Use a lighter touch, a softer towel (Viva or Bounty), and more Linseed Oil. It is impossible to use too much of the BLO.


----------



## pmpartain (Sep 28, 2006)

I'm using Viva paper towels, and what I would call a lot of BLO.  It soaks through the towel.  I hit the dried CA with 600 grit between coats and wipe off the dust.  It's like the CA half dries and gets dragged across the pen?  I'll try and concentrate on lighter pressure.

Thanks very much.


----------



## bradh (Sep 30, 2006)

I find there is a bit of drag because the BLO and CA mix and the mix accellerates the CA set. You are smoothing the CA as it sets so some drag is to be expected.
Brad


----------



## DocStram (Oct 5, 2006)

And .... take a look at Russ' GREAT video that he just put up!


----------



## jtate (Oct 5, 2006)

Can we get a link to Russ' great video?


----------



## Dario (Oct 5, 2006)

> _Originally posted by jtate_
> <br />Can we get a link to Russ' great video?
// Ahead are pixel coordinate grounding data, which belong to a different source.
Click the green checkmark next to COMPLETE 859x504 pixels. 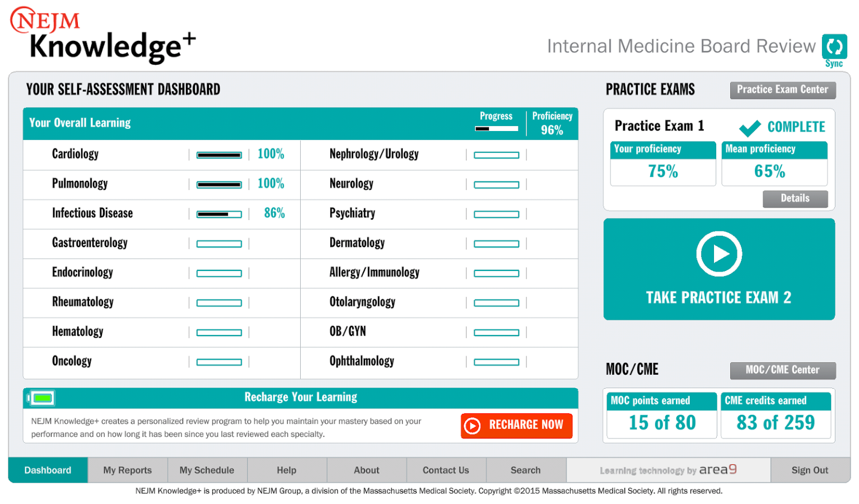pyautogui.click(x=750, y=127)
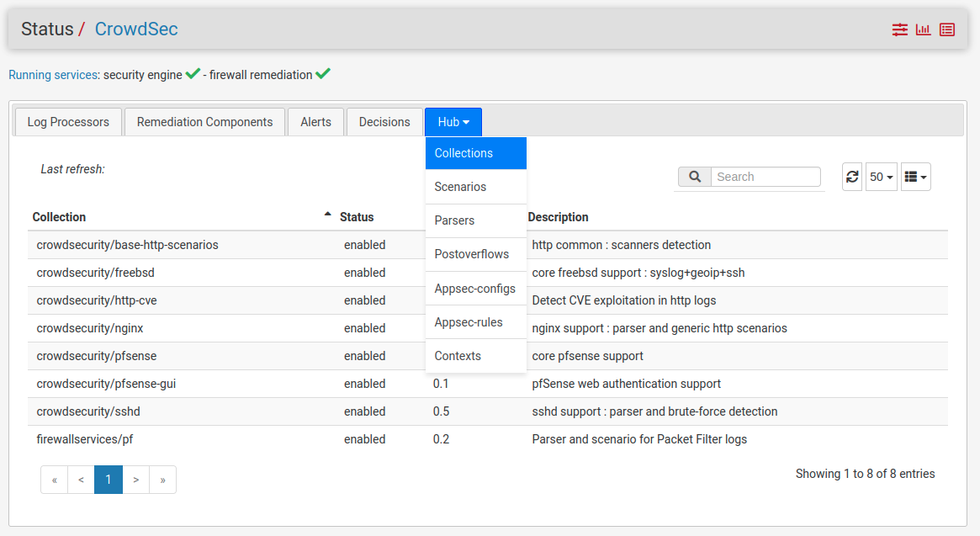Select Appsec-rules from the Hub menu
The image size is (980, 536).
469,322
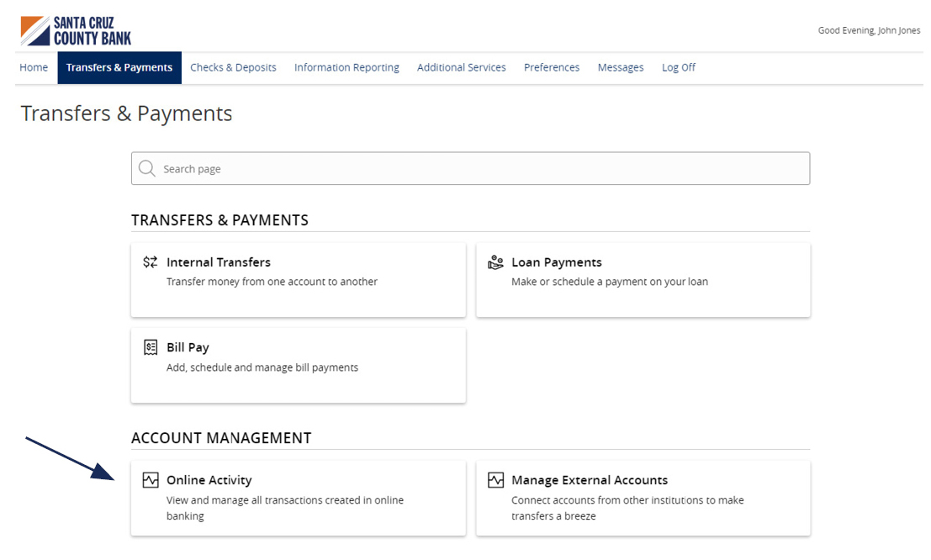The height and width of the screenshot is (560, 931).
Task: Open the Loan Payments card
Action: pos(643,279)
Try this http://www.penturners.org/forum/topic.asp?TOPIC_ID=17155


----------



## Chuck B (Oct 9, 2006)

> _Originally posted by DocStram_
> <br />And .... take a look at Russ' GREAT video that he just put up!
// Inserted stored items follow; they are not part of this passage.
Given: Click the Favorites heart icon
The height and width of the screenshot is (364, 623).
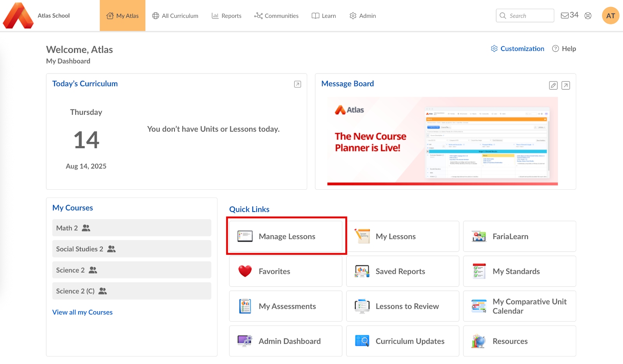Looking at the screenshot, I should tap(245, 271).
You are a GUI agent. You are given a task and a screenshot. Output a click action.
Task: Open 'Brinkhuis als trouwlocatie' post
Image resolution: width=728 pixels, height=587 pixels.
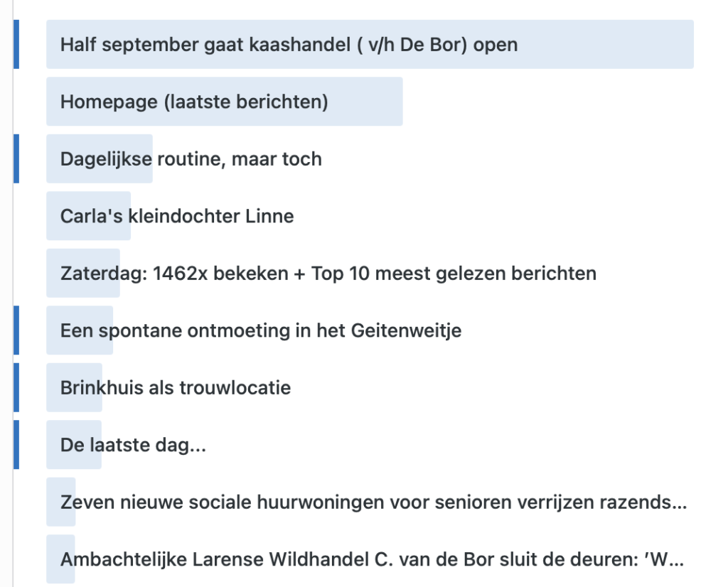176,387
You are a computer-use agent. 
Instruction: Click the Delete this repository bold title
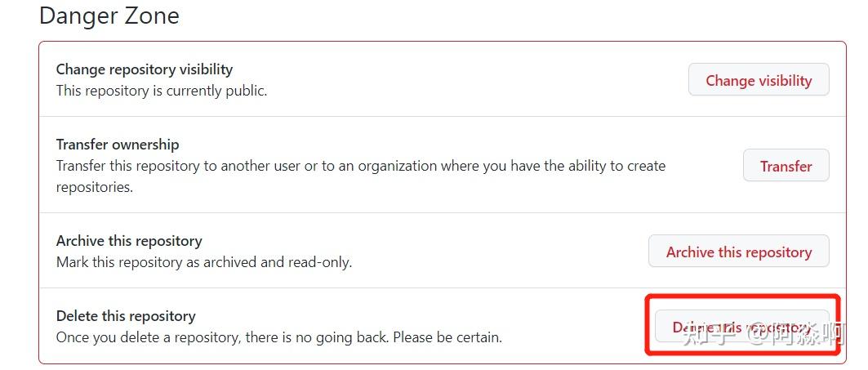coord(126,316)
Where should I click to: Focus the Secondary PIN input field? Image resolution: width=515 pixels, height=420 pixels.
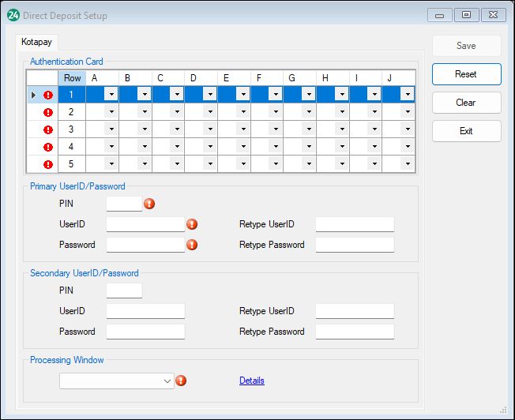click(x=124, y=291)
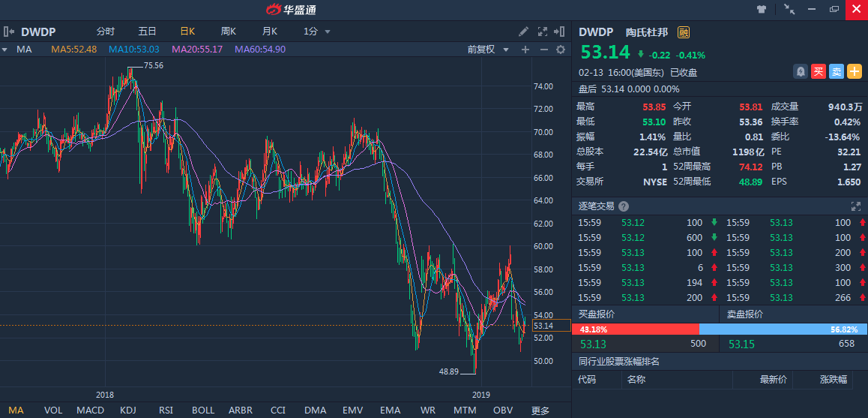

I definitely concurr I have 2 of his videos & they are fantastic. He does some close up work so you see everything I would highly recommend you purchase it.


----------



## les-smith (Oct 11, 2006)

Could the speed of the lathe be too slow causing the drag?


----------



## pmpartain (Oct 12, 2006)

I'm pretty sure I was applying too much pressure when using the BLO.  I think I saw some CA being transferred back onto the paper towel.  I used a lot of BLO, so I'm not sure how that happened.  I haven't tried the method in the last couple of weeks.  I've been prepping a large batch of blanks for sale.


----------



## blodal (Oct 23, 2006)

> _Originally posted by pmpartain_
> <br />I'm using Viva paper towels, and what I would call a lot of BLO.  It soaks through the towel.  I hit the dried CA with 600 grit between coats and wipe off the dust.  It's like the CA half dries and gets dragged across the pen?  I'll try and concentrate on lighter pressure.
> 
> Thanks very much.



I have been having success with Russ' method, but had a problem this weekend. I ended up with swirls in the CA. I sanded it off and tried it again. This time I used less pressure and more BLO and it worked great. As far as the drag, as the CA begins to cure it is a little tacky, but as it cures it get very slick.


----------



## pmpartain (Oct 23, 2006)

I'm pretty sure that I applied too much pressure when applying the BLO.  I used gobs of it, but pressed too hard.


----------



## jtate (Oct 25, 2006)

Russ, I think it's wonderful to be a part of a group where you can say "It is impossible to use too much of the BLO." and nobody makes any snide comments about cocaine use!  
I love being part of a community where that's not what pops into member's minds when BLO is mentioned


----------



## wood-of-1kind (Oct 25, 2006)

> _Originally posted by jtate_
> <br />Russ, I think it's wonderful to be a part of a group where you can say "It is impossible to use too much of the BLO." and nobody makes any snide comments about cocaine use!
> I love being part of a community where that's not what pops into member's minds when BLO is mentioned



We have our 'addicts here but thank goodness they lean towards turning, or not[}]

-Peter-


----------